We do that in Modern Arnis as a the first step in a disarm (if i understand your description correctly)--it's not the whole thing. Hitting the back of the hand with your other hand is the simplest continuation of it.

You might also ask on the FMA-general or Modern Arnis fora.


----------



## IFAJKD (Jul 19, 2002)

We do that disarm as well. Personally I think disarms happen best on the ground where motion is limited but the one you described can also be done with and "oblique" type of asist in the diasarm. This way if the attacker is turning to cut you still get the disarm and no cut. forearm works well.
Also try to sweep the hand away from you and toe=wards the outside guard of the opponent. They typically pull back (which is good then if they also enter they assist the disarm, if they don't you enter. When they pull back you use your tricep to pull the flat of the blade against the hand. (think reverse wrist lock)...(only in form)
Good luck.


----------



## sweeper (Jul 20, 2002)

my favorite way to disarm is a quick pop with your elbo, but unless I'm mistaken the bananna peel disarm you speak of assumes you have control of a knife. It's kinda hard to just catch a knife hand in the middle of the attack, but once you have it I was taught to grab the meaty part of the thumb than use something to knock the blade out of the hand, I have found your elbo from the other arm or a knee is the easiest.

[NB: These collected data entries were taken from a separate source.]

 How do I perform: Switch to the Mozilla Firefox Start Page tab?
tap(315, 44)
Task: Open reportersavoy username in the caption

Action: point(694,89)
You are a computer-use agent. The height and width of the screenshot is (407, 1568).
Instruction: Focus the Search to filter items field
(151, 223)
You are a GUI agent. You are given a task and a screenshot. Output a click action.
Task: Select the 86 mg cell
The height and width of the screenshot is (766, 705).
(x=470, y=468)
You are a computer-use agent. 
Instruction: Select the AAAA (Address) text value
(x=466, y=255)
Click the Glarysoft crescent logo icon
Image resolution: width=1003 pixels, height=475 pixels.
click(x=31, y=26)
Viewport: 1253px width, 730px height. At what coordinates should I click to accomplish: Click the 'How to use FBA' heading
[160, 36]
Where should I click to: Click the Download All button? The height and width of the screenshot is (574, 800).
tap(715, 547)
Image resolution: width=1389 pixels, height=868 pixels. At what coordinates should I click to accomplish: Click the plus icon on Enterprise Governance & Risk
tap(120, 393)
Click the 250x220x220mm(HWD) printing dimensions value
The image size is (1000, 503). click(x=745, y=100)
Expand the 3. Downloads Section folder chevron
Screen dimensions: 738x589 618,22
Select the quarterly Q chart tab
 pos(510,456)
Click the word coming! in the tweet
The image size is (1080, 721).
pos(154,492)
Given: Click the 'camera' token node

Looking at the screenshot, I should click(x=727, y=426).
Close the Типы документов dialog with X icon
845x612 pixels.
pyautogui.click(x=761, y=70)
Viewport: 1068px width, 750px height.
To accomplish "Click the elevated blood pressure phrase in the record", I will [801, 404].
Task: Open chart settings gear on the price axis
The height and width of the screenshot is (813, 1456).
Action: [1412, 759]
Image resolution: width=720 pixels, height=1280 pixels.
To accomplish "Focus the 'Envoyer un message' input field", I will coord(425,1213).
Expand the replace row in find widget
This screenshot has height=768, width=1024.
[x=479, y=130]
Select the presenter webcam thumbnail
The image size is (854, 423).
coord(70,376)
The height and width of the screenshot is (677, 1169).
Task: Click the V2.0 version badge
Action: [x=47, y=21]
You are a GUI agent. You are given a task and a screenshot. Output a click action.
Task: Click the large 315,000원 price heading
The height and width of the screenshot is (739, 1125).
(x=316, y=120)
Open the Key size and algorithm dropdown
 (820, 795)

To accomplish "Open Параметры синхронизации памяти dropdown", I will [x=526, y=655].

Almost forgot, if you have controled their arm and you have their thumb, you can probably just pull the knife right out of their hand with your other hand.


----------



## seekeroftruth (Aug 2, 2002)

There are 6 basic types of disarms in Kali:
1.  Harness
2.  Leverage
3.  Vine
4.  Snake
5.  Thumb-Based
6.  Quick Strip

It sounds like you are referring to a thumb-based disarm.  The main thing is to realize that you cannot arbitrarily (sp?) grab his hand when he is slashing at you!  You have to set the technique up, which I am sure you already know.  One of the ways I like to set this up is when he gives you an angle #5 (straight line stab) you have your knife in pakal (icepick,blade down-thumb up) grip.  You slash the side of his wrist closest to your blade with an upward motion.  Then you "hook" his wrist with your blade.  Pass the blade down in a small circle until you get to 6:00 (straight down).  Then pick his wrist up with your empty hand and place it where you want.  Just remember, in combat you do not work for a disarm, it is just kinda there.  Also, it will not work in combat if you do not literally cut his structure of how he is holding the blade somehow.  It is kinda difficult to explain in words.  Feel free to get up with me and I will show you.  Hope this helps.
                                                        Seeker of Truth
www.tennesseejkd.com


----------



## eternalwhitebelt (Aug 2, 2002)

All disarms are thumb based.  To drop the stick the thumb has to release.  It doesn't matter how you accomplish it, impact, or snake, or hinge, the pressure makes the thumb release.


----------



## seekeroftruth (Aug 2, 2002)

100 % true!  Thumb-Based just means that you physically grab the meat of the thumb, however all disarms have to follow the line of the thumb in order to work.  Great Point!  Thanks.


----------



## jmdrake (Aug 2, 2002)

Hello all,

Thanks for the good information!  I think Cthulhu hit the nail on the head.  Some of the steps must have been left out.  Any good books on the subject?  Anyway I've been experimenting with knife defense by trying to apply general techniques I've learned from JFJKD.  Some things worked.  Some things didn't.  Some things worked after I adjusted what I was doing.  (For example, I learned how to lop _away_ from myself and twist the arm so that my opponent couldn't cut my wrist.)  I've even come up with a couple of "new" things (new to me at least) that seem to work but that I'm unable to describe.  I've been working with a guy that had some training under Vunak (see this OJKD man can be open minded. []) but his Kali experience is limited and he's not familair with this disarm.  (He just knows how to totally screw up the way I was trying to do it.)  Anyway I need to drop by "seekeroftruth's" school here in Nashville someday when I have "free time".  (I think we talked an Dan's forum once.)

Regards,

John M. Drake


----------



## seekeroftruth (Aug 2, 2002)

JMDrake,
     I think it is great that you are so open minded, and I look forward to meeting you soon.  I am still interested in going down to visit Sifu Lamar with you!  I have just been really busy lately.  Keep me posted.  Thanks in advance.
                                                                   Seeker Of Truth
www.tennesseejkd.com


----------